Flairant le danger que peut constituer un aussi vaste regroupement de syndicats autonomes sur le verrouillage programmé du scrutin présidentiel d’avril 2019, le gouvernement a contre toute légalité constitutionnelle refusé d’agréer la Confédération des syndicats autonomes qui en avait fait la demande en décembre dernier.
La transformation du Forum des Chefs d’Entreprises (FCE) en confédération de syndicats patronaux beaucoup plus tangente sur le plan de la légalité a par contre été agréée par le même gouvernement créant ainsi une détestable image d’injustice auprès de l’opinion publique et des syndicats concernés. Ces derniers se sont en effet élevés au cours d’une conférence de presse contre cette décision autoritaire qui permet la création d’un syndicat patronal qui regroupe des patrons de différentes branches d’activité et refuse l’agrément qui revient de droit à une confédération de syndicats ouvriers. « C’est le monde à l’envers » a estimé à juste raison un des responsables des treize syndicats autonomes affiliés à cette confédération qui a pris le nom de Confédération des Syndicats autonomes (CSA). Ils n’ont toutefois pas l’intention de se laisser faire en menaçant de recourir à diverses formes de contestations, grèves y compris, si le ministère du Travail ne répare pas « l’injustice » d’ici le début du mois de mars prochain. Les treize membres du CSA considèrent le rejet dont ils sont victimes, non pas, comme une réponse fondée sur le Droit, mais comme un « coup bas » faisant partie d’une série d’intrigues, que le pouvoir s’apprête à fomenter pour empêcher toute résistances au cinquième mandat. Cette Confédération forte de 13 syndicats libres regroupant 4 millions d’adhérents de divers secteurs d’activité, risque effectivement de constituer un sérieux obstacle au processus de réélection, engagé par le pouvoir en place et ses traditionnels satellites. .

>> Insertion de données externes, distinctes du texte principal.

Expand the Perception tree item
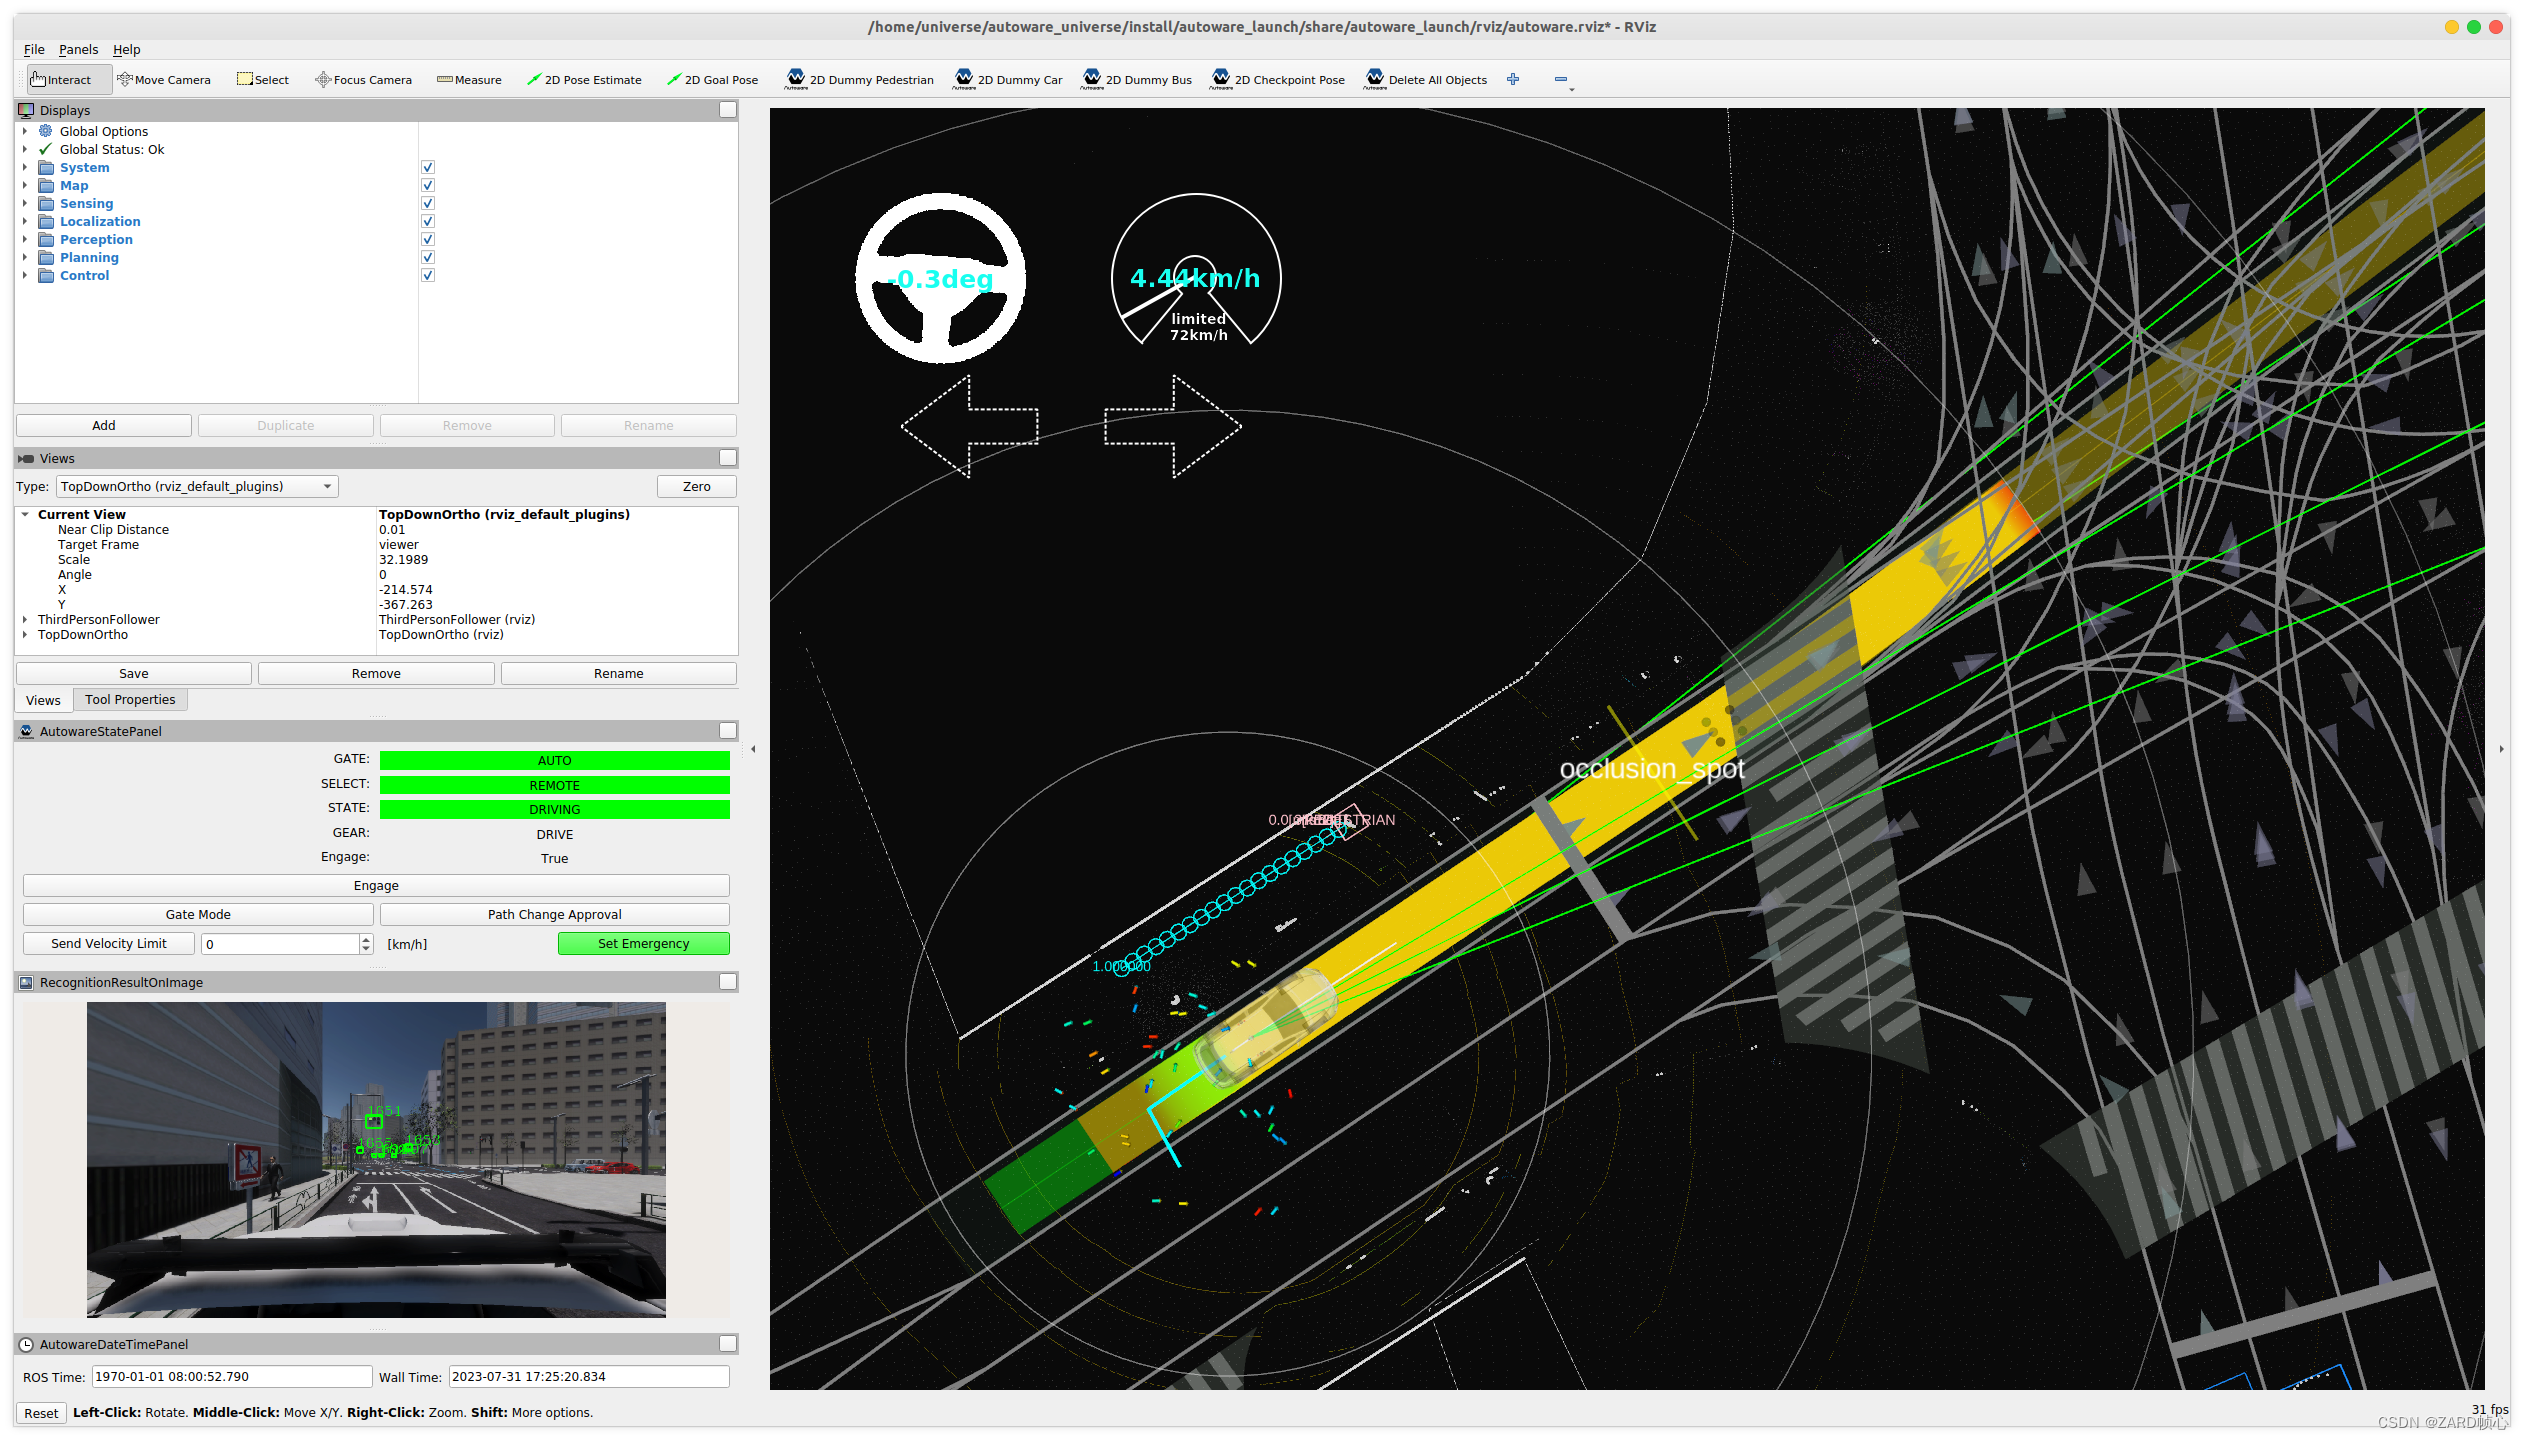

Ces syndicats qui échappent au contrôle du pouvoir ont en effet réussi ce que les partis de l’opposition n’ont jamais pu réaliser, à savoir, s’unir autour d’un homme ou d’une fédération politique agissant au nom d’un ensemble de partis. C’est un événement d’une extrême importance, appelé à changer à terme le mode de fonctionnement du syndicalisme autonome algérien, qui gagnerait ainsi en puissance revendicative et en capacité de mobilisation. Cette Confédération de syndicats autonomes tiendrait sa force de son rayonnement à travers divers secteurs d’activités (entreprises publiques et privées, fonction publique etc.) présents dans tout le territoire national. A terme, elle pourrait même bénéficier d’un soutien international grâce aux appuis multiformes que lui apporteront les communautés algériennes vivant à l’étranger. Avec leurs nombreux adhérents et leurs grèves massivement suivies, les syndicats autonomes regroupés en confédération finiront par casser, si ce n’est pas déjà fait, le monopole de l’Union Générale des travailleurs Algériens (UGTA) qui continue, malgré la désertion de ses troupes, à régenter le monde syndical grâce aux faveurs que lui accordent aujourd’hui encore, les autorités politiques algériennes.
Forte de sa bien réelle représentativité, cette union syndicale de treize membres ne se laissera certainement pas faire, comme l’a martelé au cours de la conférence de presse son président, monsieur Sadek Dziri, qui a égrené toutes les formes de démarches et de protestations possibles, à mener bruyamment si nécessaire, afin de rétablir le CSA dans son droit à disposer de cet agrément que le ministre du travail lui a abusivement refusé. Elle a déjà engagé un bras de fer avec le ministère concerné, pour recouvrer les droits que lui confèrent la Constitution et la législation relative au dialogue social. En cas de refus d’agrément, les responsables de la Confédération pourraient également contester énergiquement par des mouvements de grève et autres actions de déstabilisation du front social, que le pouvoir préférait éviter durant la période électorale, de crainte que tous les syndicats affiliés au CSA appellent à protester massivement contre la reconduction du président actuel à un 5éme mandat. Dans cette conjoncture politique ultra sensible, les fondateurs du CSA ont donc de bonnes chances de remporter leur bras de fer avec le pouvoir, pour peu qu’ils se montrent, comme ça sera très certainement le cas, suffisamment déterminés à passer à l’action frontale.